Mâtin, c’est joliment chesse mes jours gras. Si vous croyez que je suis contente, vous vous trompez joliment. Si je ne craignais pas d’être joliment ennuyeusea en vous grognant je n’y manquerais pas, je vous prie de le croire. J’espérais que mes petites péronnelles [3] dîneraient avec moi aujourd’hui mais Julie est venue me dire que sa mère était plus souffrante encore qu’hier et qu’elle et sa sœur resteraient auprès d’elle. Pour la même chose je ne pourrai pas y aller non plus demain.

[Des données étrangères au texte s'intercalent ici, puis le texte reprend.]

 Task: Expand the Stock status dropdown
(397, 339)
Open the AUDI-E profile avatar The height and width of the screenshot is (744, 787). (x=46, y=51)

Tu vois, mon bon petit homme, que je suis vouée à la solitude complète ces deux jours-ci et qu’il serait bon et juste que tu vinsses un peu plus que d’habitude, ne fût-ceb qu’en l’honneur de notre Saint mardi-gras [4]. Cependant je n’y compte pas car je sais combien tu as affaire mais je serais bien heureuse si tu pouvais m’en faire la surprise. En attendant, je repasse un à un tous mes doux souvenirs d’amour et je t’aime avec toute mon âme. Pense à moi de ton côté et aime-moi de toutes tes forces. Jamais tu ne pourras le faire autant que moi.

Juliette

BnF, Mss, NAF 16362, f. 189-190
Transcription d’Audrey Vala assistée de Florence Naugrette

a) « ennuieuse ».
b) « fusse ».


23 février [1846], lundi soir, 10 h. ¼

Merci mon Victor, oh ! Merci du fond du cœur pour cette pauvre femme et pour moi. Je ne sais pas pourquoi, mais il me semble que cela nous portera bonheur. Si tu avais pu voir comme moi ce qu’il y avait de triste, de doux et de contenu dans l’attitude de cette pauvre femme, tu jugerais avec moi que c’est une double bonne action que tu as faite en permettant que je la voie quelquefois. Mais tu as encore fait davantage puisque tu as tout accordé aux premiers mots et sans en être autrement sollicité que par ta bonne et généreuse nature. Sois béni, mon Victor, autant que tu es bon autant que tu es aimé et adoré par moi. Quand je pense à cette pauvre femme, j’ai le cœur plein de pitié et d’amitié. Je sens tout ce qu’elle doit souffrir et je me souviens que je lui ai servi de mère pendant 10 ans [5]. Je pleure en pensant à toi et à elle, mais ce sont de bonnes larmes de reconnaissance et de pitié. Mon Victor, le génie te rend sublime, la bonté te fait divin. Sois béni mon Dieu, sois heureux, tu ne le seras jamais assez, tu ne le seras jamais autant que tu le mérites et que je le désire.

Juliette

BnF, Mss, NAF 16362, f. 191-192
Transcription d’Audrey Vala assistée de Florence Naugrette

Notes

[1Françoise Marchandet, la tante de Juliette Drouet (sœur de sa mère), s’est occupée d’elle enfant. Juliette Drouet lui préférait son mari, l’oncle René-Henry Drouet, dont elle a pris le nom. Chargés de l’éducation de la petite orpheline, leur nièce, les époux se séparent et la placent au couvent. Françoise Marchandet aura une fille adultérine, et délaissera sa nièce au profit de sa fille.

[2Est-ce une citation ?

[3En l’occurrence, les sœurs Rivière.

[4Le mardi-gras 19 février 1833, Hugo a renoncé à aller à un bal d’artistes pour passer la soirée avec Juliette Drouet. Cette date est célébrée pieusement par les deux amants.

[5Intéressant lapsus : c’est sa tante Françoise Marchandet qui a servi de mère à la petite orpheline Julienne Gauvain pendant dix ans.